> _The data_
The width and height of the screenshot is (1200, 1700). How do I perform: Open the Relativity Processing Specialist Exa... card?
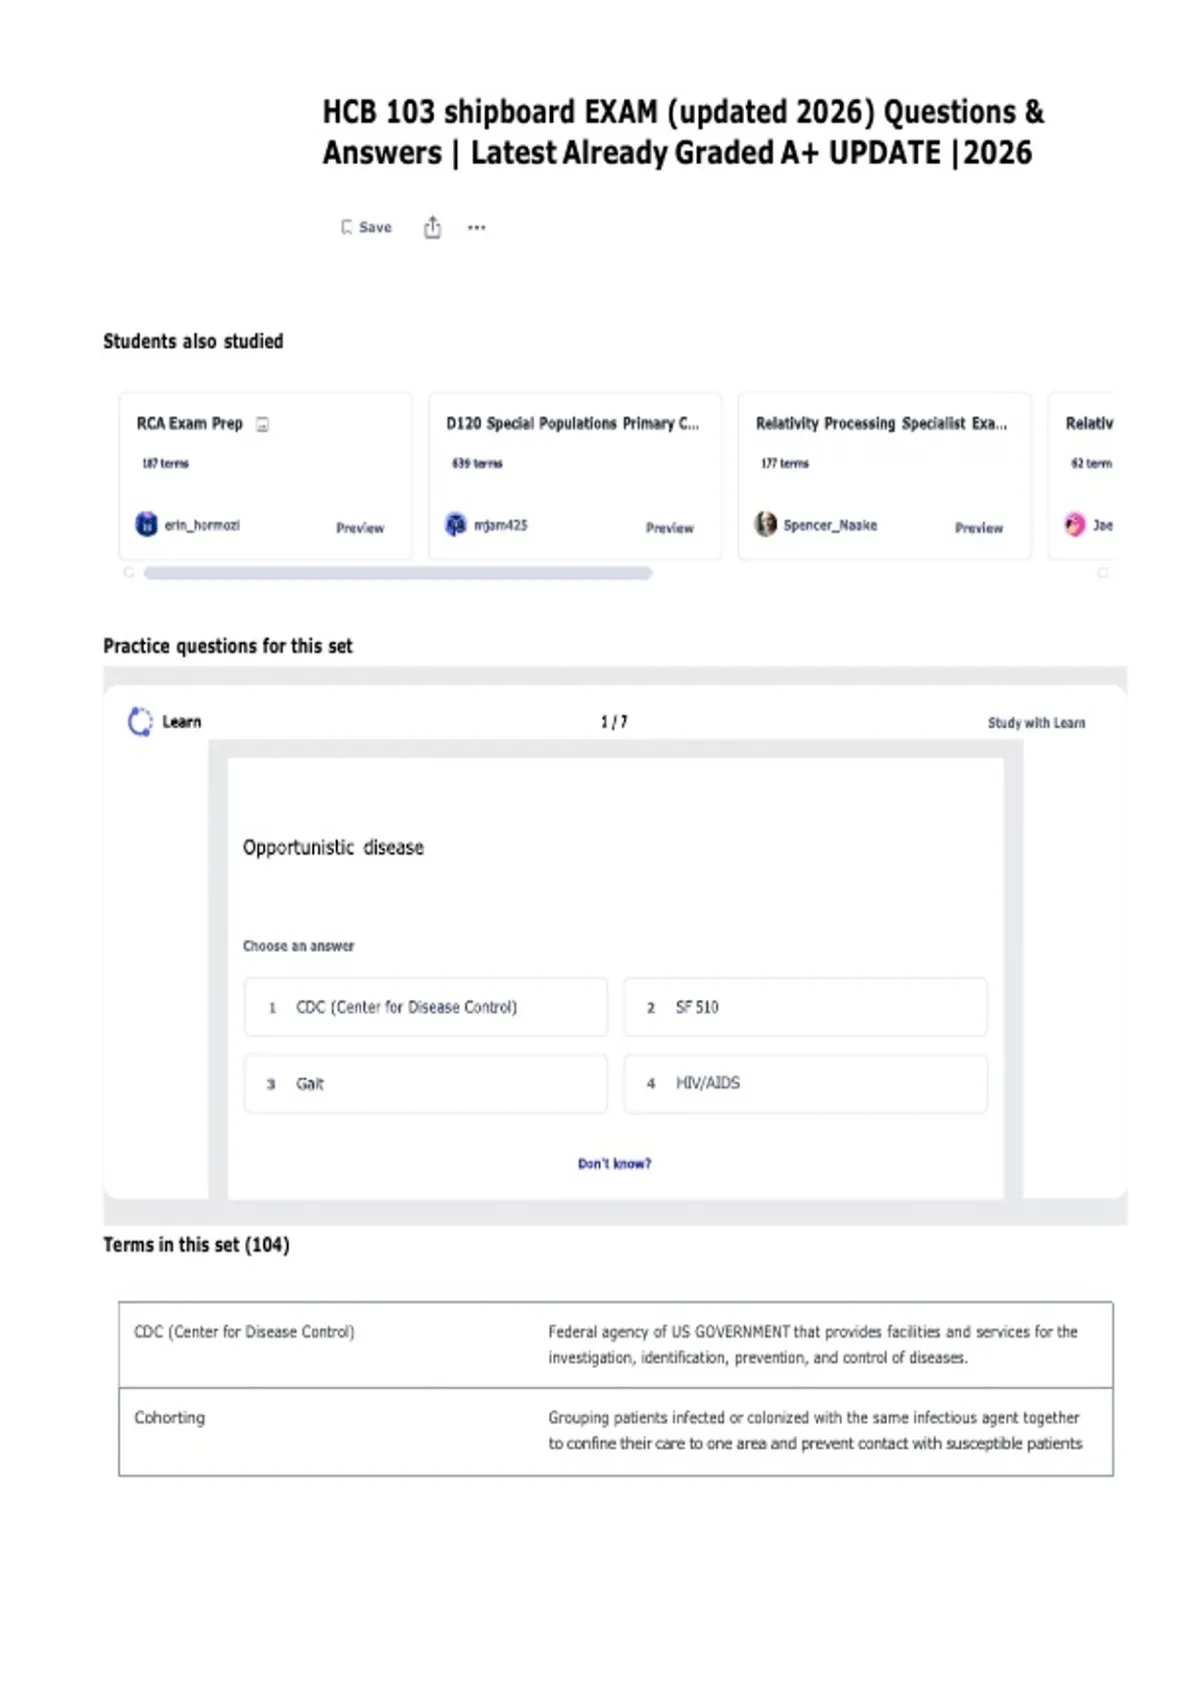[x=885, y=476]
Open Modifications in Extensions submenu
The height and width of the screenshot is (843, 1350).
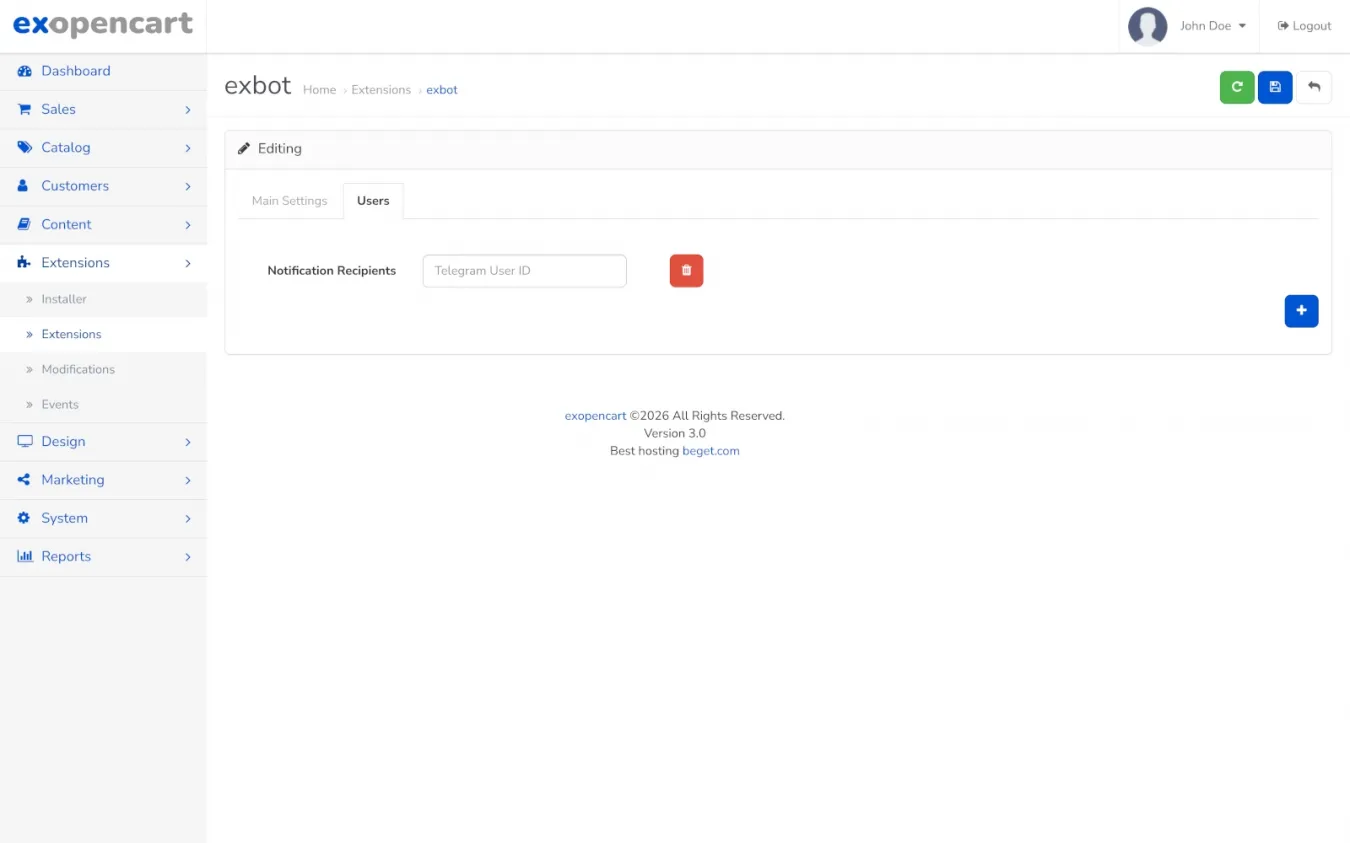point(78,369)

> _What is needed_
Copy out every line of the material above, changing only the answer coordinates: multiply each by 2 and round to a whole number, with halves rounded up. Leave the pictures out.

> _Response to the task_
The width and height of the screenshot is (1200, 1700). How do I perform: Open the Relativity Processing Specialist Exa... card?
[x=1770, y=952]
Open Modifications in Extensions submenu
The height and width of the screenshot is (843, 1350).
point(156,738)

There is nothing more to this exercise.